**QUESTIONS TO ANSWER:**
1: Copy the passage of the Battle of Fehrbellin article word for word, starting at "The Battle of Fehrbellin" and ending at "and Brandenburg-Prussia's army.".
2: Write what comes next in the Battle of Fehrbellin article, picking up after its final sentence.

**PAGE EXCERPT:**

* * * * * * * * *

Commanders and leaders
- Frederick William Georg von Derfflinger: Waldemar Wrangel

Strength
- 6,000–7,000 men, 13 cannons: 7,000, 28 cannons

Casualties and losses
- 500 killed and wounded: 500–600 killed, wounded and captured

= Battle of Fehrbellin =

1675 battle

The Battle of Fehrbellin was a battle in the Scanian War. It was fought on June 18, 1675 (Julian calendar date, June 28, Gregorian), between Swedish and Brandenburg-Prussian troops. The Swedes, under Count Waldemar von Wrangel (stepbrother of Riksamiral Carl Gustaf Wrangel), had invaded and occupied parts of Brandenburg from their possessions in Pomerania, but were repelled by the forces of Frederick William, the Great Elector, under his Feldmarschall Georg von Derfflinger near the town of Fehrbellin. Along with the Battle of Warsaw (1656), Fehrbellin was crucial in establishing the prestige of Frederick William and Brandenburg-Prussia's army.

== Prelude ==

Prior to the battle the Swedes and Brandenburg had been allies in various wars against the Kingdom of Poland. However, when Elector Frederick William during the Franco-Dutch War had joined an allied expedition with Emperor Leopold I to Alsace against the forces of King Louis XIV of France, the French persuaded Sweden, which had been increasingly isolated on the continent, to attack Brandenburg while her army was away.

* * * * * * * * *

**SUPPLIED RECORDS:**
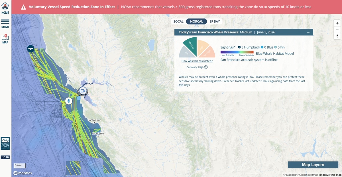342x177 pixels.
Task: Click the habitat suitability color gradient bar
Action: click(x=237, y=52)
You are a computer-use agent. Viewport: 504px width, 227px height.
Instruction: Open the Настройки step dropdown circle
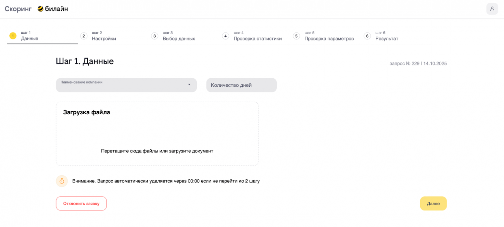coord(84,36)
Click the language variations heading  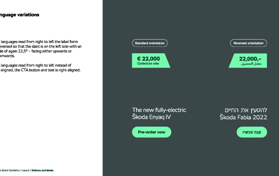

* * * * * * * * *

**RESPONSES IN ORDER:**
1:
The Battle of Fehrbellin was a battle in the Scanian War. It was fought on June 18, 1675 (Julian calendar date, June 28, Gregorian), between Swedish and Brandenburg-Prussian troops. The Swedes, under Count Waldemar von Wrangel (stepbrother of Riksamiral Carl Gustaf Wrangel), had invaded and occupied parts of Brandenburg from their possessions in Pomerania, but were repelled by the forces of Frederick William, the Great Elector, under his Feldmarschall Georg von Derfflinger near the town of Fehrbellin. Along with the Battle of Warsaw (1656), Fehrbellin was crucial in establishing the prestige of Frederick William and Brandenburg-Prussia's army.

2:
When Frederick William, encamping at Erstein, heard of the attack and occupation of a large part of his principality in December 1674, he immediately drew his army out of the coalition but had to take winter quarters at Marktbreit in Franconia. Leaving on 26 May 1675, he marched 250 km to Magdeburg in only two weeks. This feat was considered one of the great marches in military history. He did it by abandoning his supply wagons and leaving large parts of the infantry behind, having his army buy supplies from the locals, but forbidding pillaging. The Swedes did not expect him to arrive that early.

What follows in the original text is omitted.